Student Writeup

For this project, I built a small Julia reimplementation of the original Matexpridea.

In my first attempt, I wrote a lexer and parser to read user metadata from code annotations, similar to the original implementation. That approach quickly became tedious, and I realized that I had jumped into coding a little too quickly before fully understanding Julia macros. Once I took some time to deeper my understanding of how macros worked, it became clear that they were a much better fit for the project.

One major advantage is that Julia already parses code into an Expr tree. This let me focus on compiler passes instead of tokenization. Another advantage is that macro expansion produces ordinary Julia code. I could inspect generated functions with @macroexpand, run them directly in tests, and compare the results against standard Julia array operations.

In my implementation, the user writes a normal Julia function, wraps it in @matexpr, and can add an @declare block to tell the compiler about input shapes and matrix structure.

Requirements Map

Here is how the implementation lines up with the project requirements:

Requirement	Where I implemented it
Julia macro interface	`@matexpr` and `@declare` in `src/macros.jl`
Expression normalization	`src/core` and `src/frontend/pipeline.jl`
Symbolic differentiation and AD mode selection	`src/frontend/diff.jl`
Shape and structure analysis	`src/analysis/structure.jl`
Fixed-size code generation	`src/backend/structured_codegen.jl`
Generic Julia lowering fallback	`src/backend/lowering.jl` and `src/backend/emit.jl`
Tests	`test/runtests.jl` and the focused test files
Timing script	`bench/benchmark.jl`
Documentation and writeup	`README.md` and `docs/src`

I also implementation some extra / potential A+ features!

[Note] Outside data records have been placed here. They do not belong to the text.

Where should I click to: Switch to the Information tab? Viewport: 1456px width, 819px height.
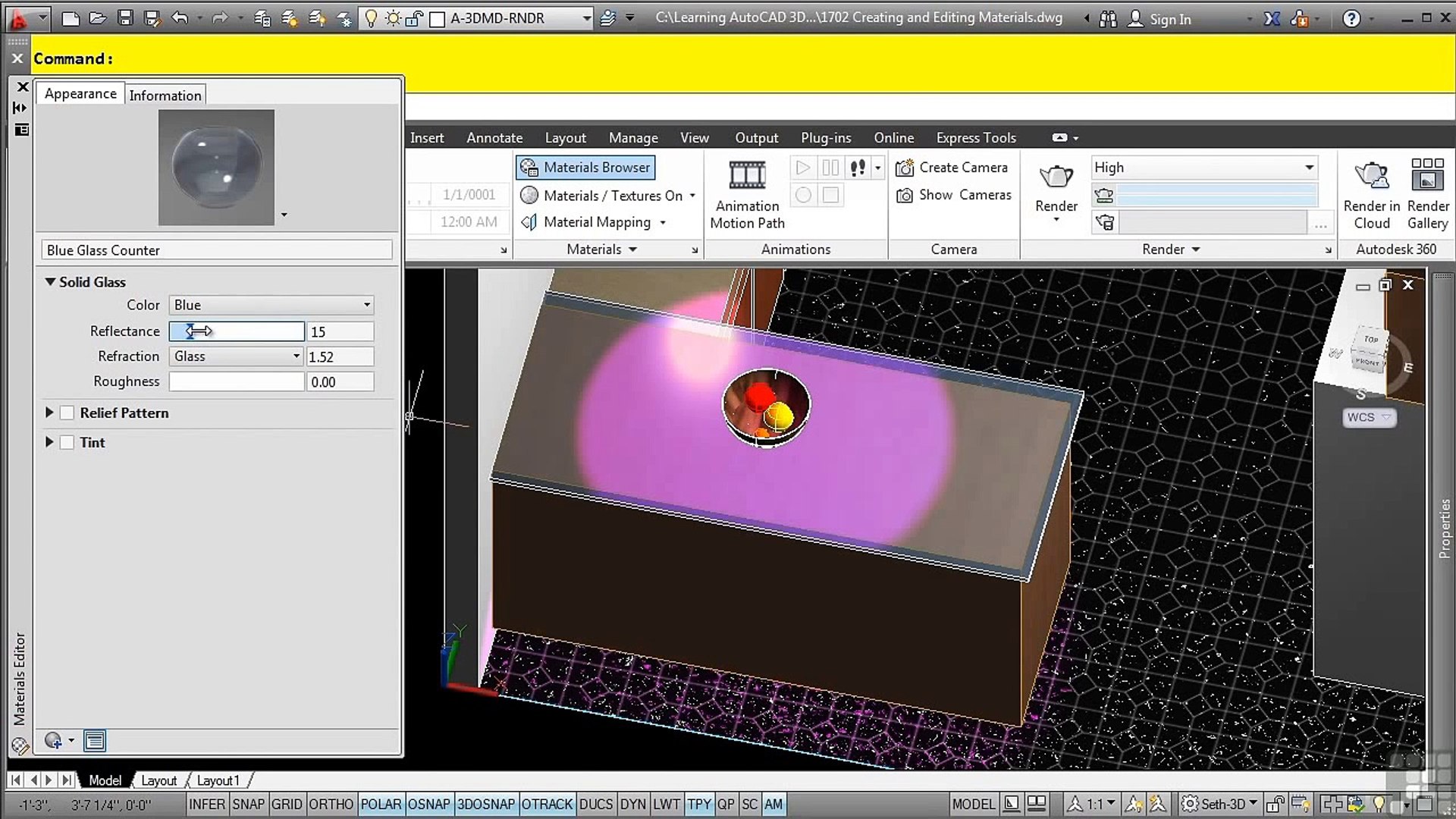click(165, 96)
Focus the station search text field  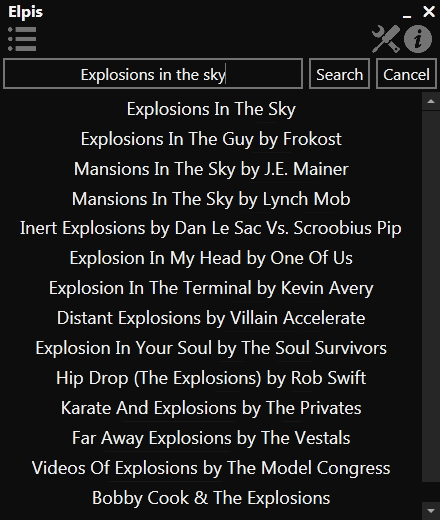(x=153, y=74)
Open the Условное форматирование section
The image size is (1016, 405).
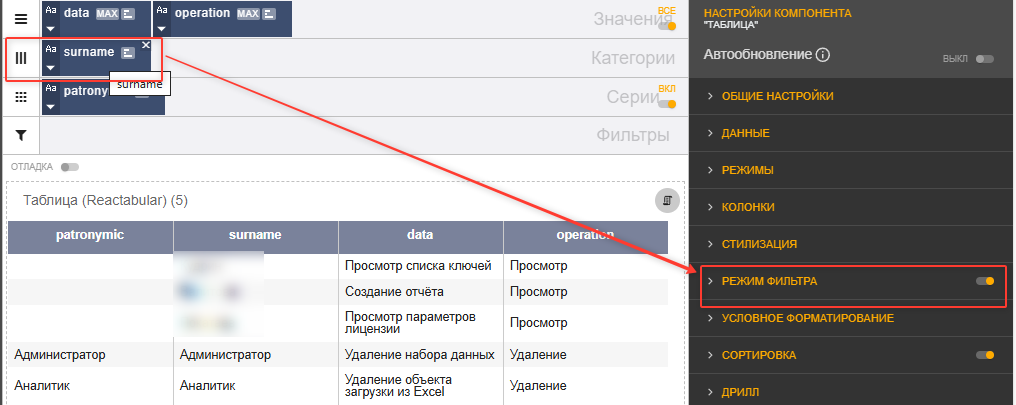807,318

I remember learning, both on my own and in one of Prof. Bindel’s research meetings, that forward-mode AD is especially efficient for functions with small input dimension and large output dimension, while reverse-mode AD is better for functions with large input dimension and small output dimension (like backpropagation). Because of that, I thought it would be cool to implement both and have the program automatically choose which differentiation mode to use based on the size information in the declaration metadata! (I go into more detail about this later).

User-Facing Design

The main syntax looks like this:

@matexpr function dense_mv(A, x)
    @declare begin
        input(A, (2, 3), Dense())
        input(x, (3, 1), Dense())
    end
    A * x
end

I chose this form because it feels like normal Julia. The macro gets a Julia expression tree from the parser, and the declarations are also Julia syntax instead of comments or strings.

The @declare block gives the compiler facts that are hard to recover from a plain expression:

the variable role, currently only input
fixed integer dimensions
optional structure tags like Dense(), Diagonal(), or Symmetric()

I learned that validating metadata early is worth it. For example, a Diagonal() or Symmetric() declaration must be square. Catching that at declaration time keeps later compiler passes simpler.

Compiler Pipeline

The macro expansion pipeline is:

Read the function body and extract @declare metadata.
Remove Julia line-number nodes so expression comparisons are stable.
Expand supported deriv(...) calls.
Normalize simple algebraic forms.
Infer matrix shape and structure from declarations.
Apply structure-aware simplifications.
Use a fixed-size specialization if the expression matches a supported matrix pattern.
Fall back to ordinary lowered Julia code when no structured specialization applies.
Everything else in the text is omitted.